Все вскочили, не зная, что предпринять. Андреевский подбежал со стаканом чая и с салфеткой в руке, Шура выскочила во двор за снегом, Павел Николаевич наливал в бокал вино, а Анна Игнатьевна, словно раненый, беспомощно захлебывалась в слезах.
— Откройте окно! Здесь дышать нечем!
Один из делегатов открыл форточку, и сквозь небольшое отверстие к нам в комнату ворвалась струя ночного зимнего воздуха. Я вдохнул эту волну, как стакан воды, и она показалась мне ледяным напитком, способным отогнать головную боль. С улицы доносилась песня. Веселая, энергичная, в ритме марша.

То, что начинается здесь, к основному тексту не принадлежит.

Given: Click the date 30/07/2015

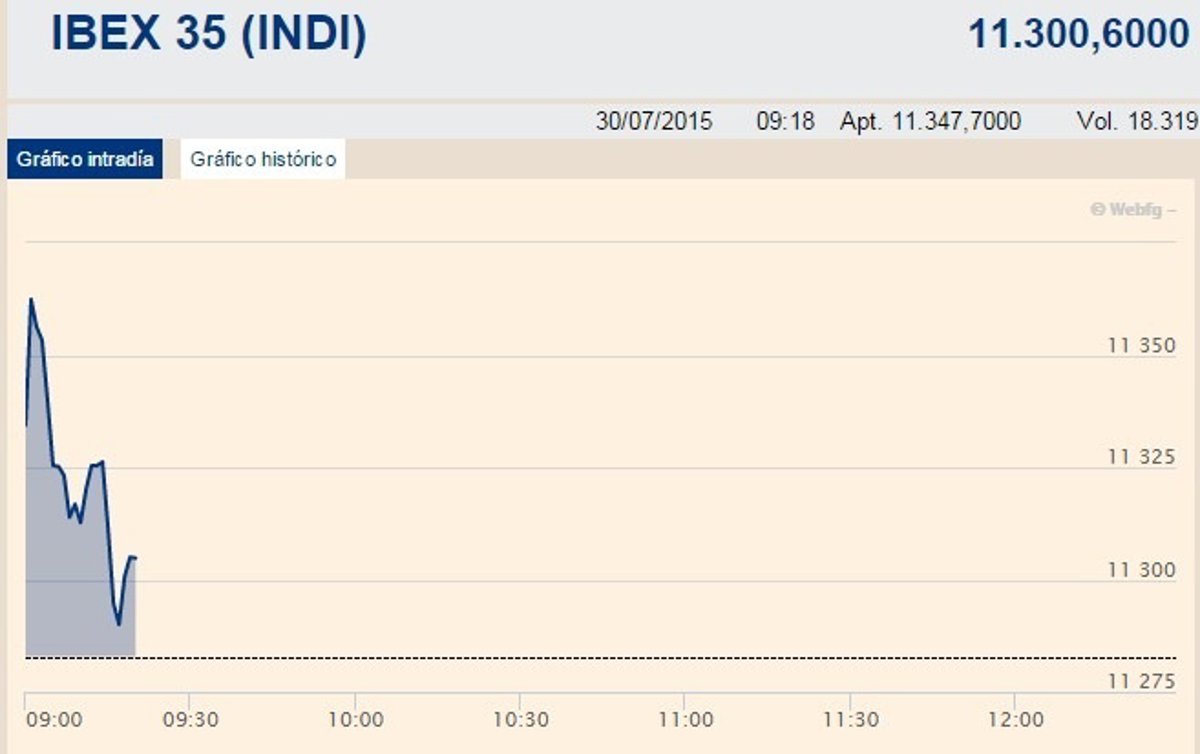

— Комсомольцы! — произнес радостно один из делегатов и прильнул к окну, чтобы посмотреть на молодежь, которая с песней возвращалась из вечерней школы. А Анна Игнатьевна все плакала и плакала, мяла в руках скатерть и кричала, что она больше так не может. Что она сойдет с ума! Что она этого не вынесет! Она в истерике затыкала уши салфеткой, чтобы не слышать этой комсомольской песни, она с ума сойдет от этих песен и от всего этого!

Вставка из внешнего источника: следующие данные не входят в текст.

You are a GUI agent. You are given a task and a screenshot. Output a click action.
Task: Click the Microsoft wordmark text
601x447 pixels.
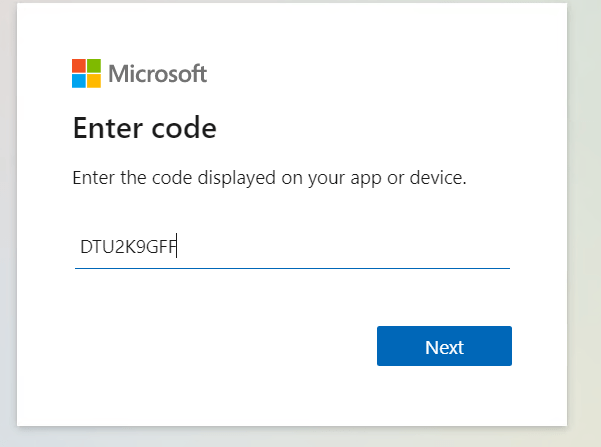coord(157,73)
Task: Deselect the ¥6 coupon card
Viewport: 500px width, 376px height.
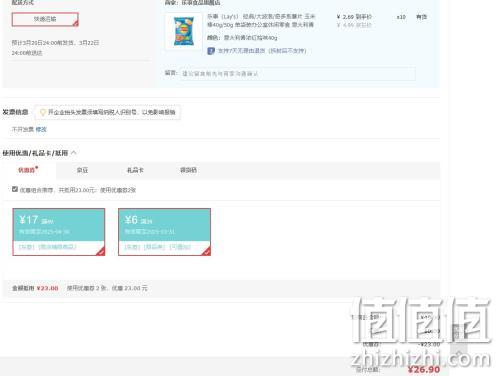Action: (164, 232)
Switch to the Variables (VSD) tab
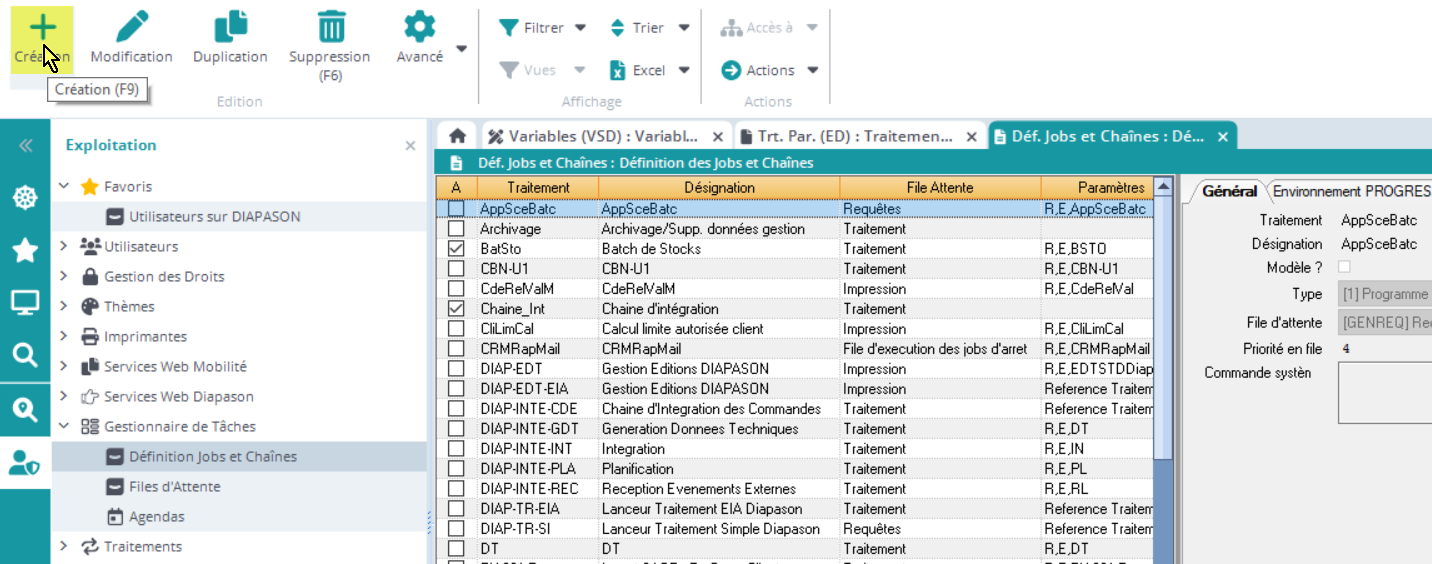The width and height of the screenshot is (1432, 564). [603, 136]
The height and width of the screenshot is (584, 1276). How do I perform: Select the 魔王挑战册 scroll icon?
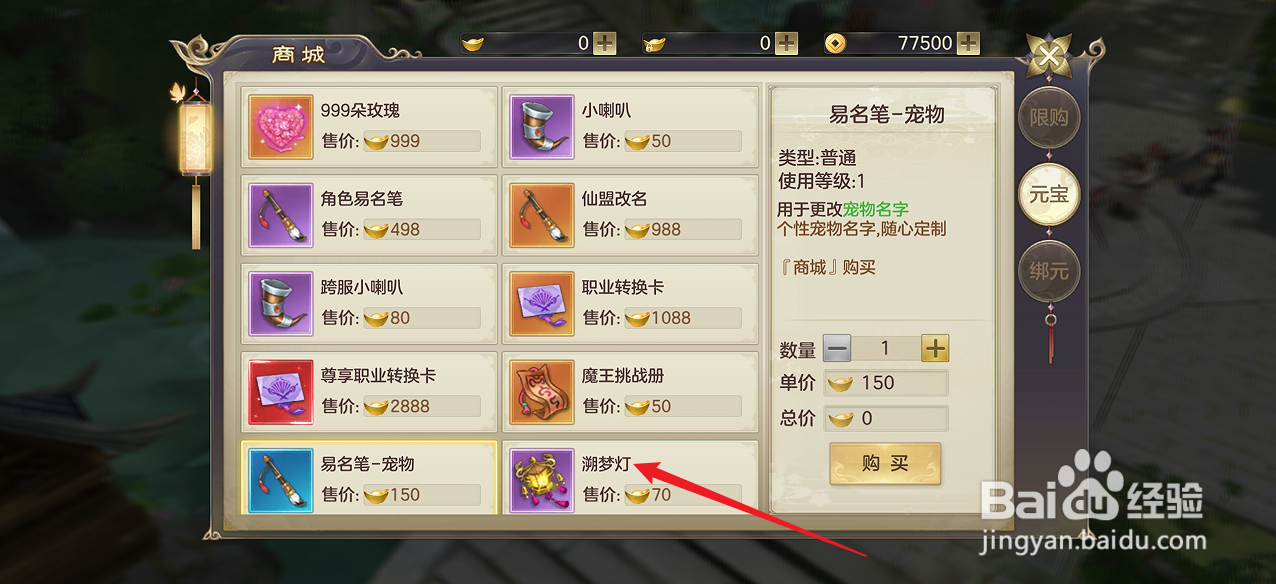click(541, 391)
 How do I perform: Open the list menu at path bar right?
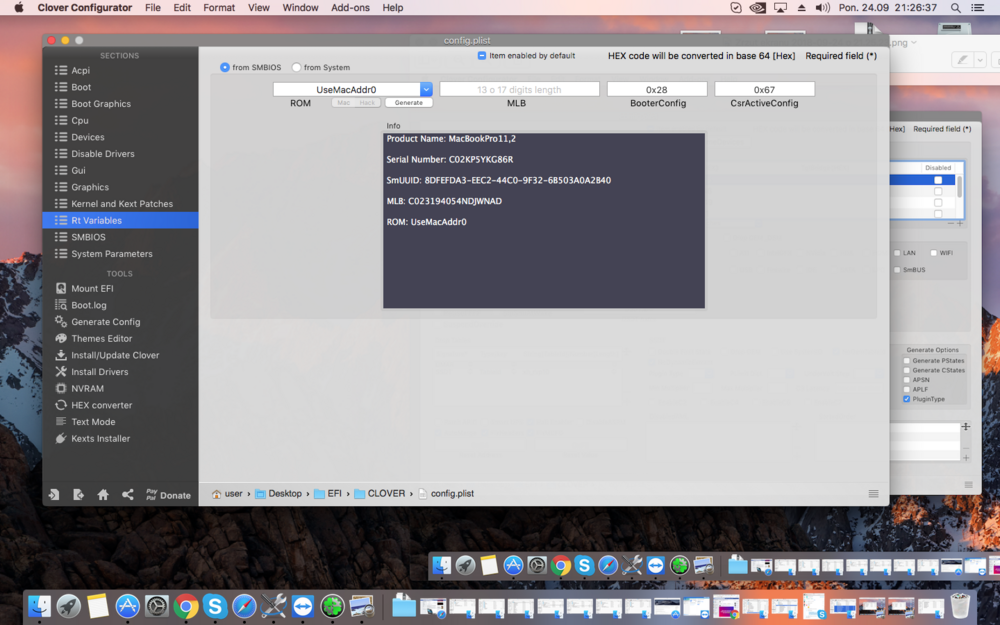coord(873,494)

Васильев, все это время молчавший, сказал энергично: «Уже поздно! Пора двигаться!»
* * *
Была тихая северная ночь. Сияла и переливалась Полярная звезда, и все светлые точечки от Альфы в Малой Медведице до созвездий Геркулеса и Ориона в прекрасной синеве светились маяками. Я лежал в сене, завернувшись в мех, на спине, почти горизонтально, слизывая иней с усов, и дышал полной грудью, как на паруснике. Давно уже я не чувствовал с такой интенсивностью глубину открытого синего пространства неба, как той ночью, когда тридцать миллионов звезд искрились над моей головой, издавая звон, подобный колокольчикам кастаньет. И на теплых морях бывают ночи во время полного штиля, когда легкий ветерок перекатывается с острова обратно в море, густое, как глицерин. Тогда Млечный путь струится серебром, и слышно, как дельфины фыркают и плещутся в фосфорической тишине. Такая звездная тишина на теплом море полна красок, насыщена крепкими ароматами, она точно накрыта шелковой пеленой. Но та, северная ночь была резкой и эвклидовски ясной, в ней чувствовалась хрустальная дистанция, сияющая, полярная, ледяная пустота, в которой сверкают яркие огни. Пахло юфтью и смолой, сеном и лошадьми, но, поскольку ртуть опустилась значительно ниже нуля, все эти запахи растворялись в ноздрях в ощущении какой-то колючей, астральной, чистой свежести. Синева царила вокруг неподвижного Северного полюса, вокруг Большой Медведицы и созвездия Геркулеса, а на востоке рассыпались пылью прозрачные, бледные звездные туманности, и каждый корешок на дороге, абрис каждого куста на земле по контрасту со стеклянным небом казался черным и тяжелым, как на картинах символистов. Извилистый санный путь был наезжен, и сани колыхались, как лодка, в синей северной тишине, свистя полозьями по снегу, на котором справа и слева виднелись волчьи следы; кони ржали на морозе, рассыпая движениями своих мускулистых шей мягкий звон колокольчиков. Позвякивали бубенчики на конской упряжи, слышался стук копыт, ямщики перекликались и щелкали вожжами, а вдали на горизонте светились незнакомые села, и с колоколен слышался звон часов, отбивавших позднее ночное время.